Mes amis Zoptek étaient trois, le père, la mère et la fille, et toujours je prenais grand plaisir à leur rendre visite car ils étaient incroyables et spectaculaires comme c'est pas possible et avec eux c'était à tous les coups la bonne soirée garantie. Action, suspense et violence, ainsi que le bon rire qui délasse, on trouvait de tout dans leur maison. Ils se tapaient dessus et s'embrassaient tout le temps – ils tapaient aussi sur leurs invités et les embrassaient -, ils parlaient de politique et d'intrigues amoureuses avec le même plaisir, de littérature et de bagatelle avec la même fougue, du temps qui passe et du cabri rôti, ils dansaient la rumba bolivienne dans le salon, incendiaient la terre entière en levant leurs verres, ils organisaient des concours de force musculaire ou de pugilat antique sur le tapis, s'endormaient sur le canapé, déclamaient du Pouchkine dans le texte, sortaient rarement de chez eux mais laissaient toujours leur porte ouverte. Il y avait du monde chaque soir.

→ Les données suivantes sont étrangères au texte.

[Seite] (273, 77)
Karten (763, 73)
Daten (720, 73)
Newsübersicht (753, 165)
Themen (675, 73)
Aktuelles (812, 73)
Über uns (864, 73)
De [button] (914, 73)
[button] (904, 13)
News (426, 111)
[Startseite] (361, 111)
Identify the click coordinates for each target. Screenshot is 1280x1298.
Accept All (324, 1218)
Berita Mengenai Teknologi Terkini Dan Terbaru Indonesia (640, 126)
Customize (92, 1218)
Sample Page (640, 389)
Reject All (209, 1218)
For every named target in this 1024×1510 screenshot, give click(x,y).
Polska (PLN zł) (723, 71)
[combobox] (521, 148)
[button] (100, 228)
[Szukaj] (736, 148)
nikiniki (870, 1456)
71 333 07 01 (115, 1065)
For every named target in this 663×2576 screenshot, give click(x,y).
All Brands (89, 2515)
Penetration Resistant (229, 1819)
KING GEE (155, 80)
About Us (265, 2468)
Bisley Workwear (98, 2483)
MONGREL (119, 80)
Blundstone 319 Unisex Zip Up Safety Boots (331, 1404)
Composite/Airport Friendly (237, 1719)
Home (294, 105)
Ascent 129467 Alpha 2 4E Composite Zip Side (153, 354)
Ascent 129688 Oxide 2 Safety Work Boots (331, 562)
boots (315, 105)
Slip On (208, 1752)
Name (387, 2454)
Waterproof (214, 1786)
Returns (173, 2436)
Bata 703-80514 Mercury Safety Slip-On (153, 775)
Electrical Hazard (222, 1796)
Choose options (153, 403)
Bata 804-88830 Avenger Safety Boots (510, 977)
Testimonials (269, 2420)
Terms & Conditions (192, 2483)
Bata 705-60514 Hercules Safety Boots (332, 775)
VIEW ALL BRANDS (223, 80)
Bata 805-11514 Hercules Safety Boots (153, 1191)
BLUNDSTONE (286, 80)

Le père était un ogre bougon et drôle, une merveille d'être humain – à la fois profond, grave et frivole, tyran et petit garçon à consoler; la mère, une femme fragile et solide, lucide et belle, qui encaissait tout, que l'on pouvait aisément prendre pour la principale victime des folies de la famille mais qui contrôlait tout l'air de rien; la fille, une créature de lumière, presque impalpable, qui fondait en larmes ou dansait dans la cuisine – la plus jolie jeune fille du monde, après Pollux.
Ils avaient deux particularités communes: ils étaient faibles et forts en même temps. Très faibles, et très forts. Comme beaucoup de leurs amis, d'ailleurs – sensibles et résistants, la plupart souffraient et trébuchaient mais continuaient à avancer en écartant les branches qui leur barraient le passage. Ils iraient jusqu'au bout, coûte que coûte. Sensibles et indestructibles, je me les représentais toujours ainsi, comme des missionnaires dans une jungle infestée de sales bêtes et de plantes carnivores, la nuit, en plein tremblement de terre et sous une pluie battante, inquiets mais opiniâtres, très faibles et très forts. J'étais l'un de leurs amis, je crois, mais je ne me sentais pas tellement très fort.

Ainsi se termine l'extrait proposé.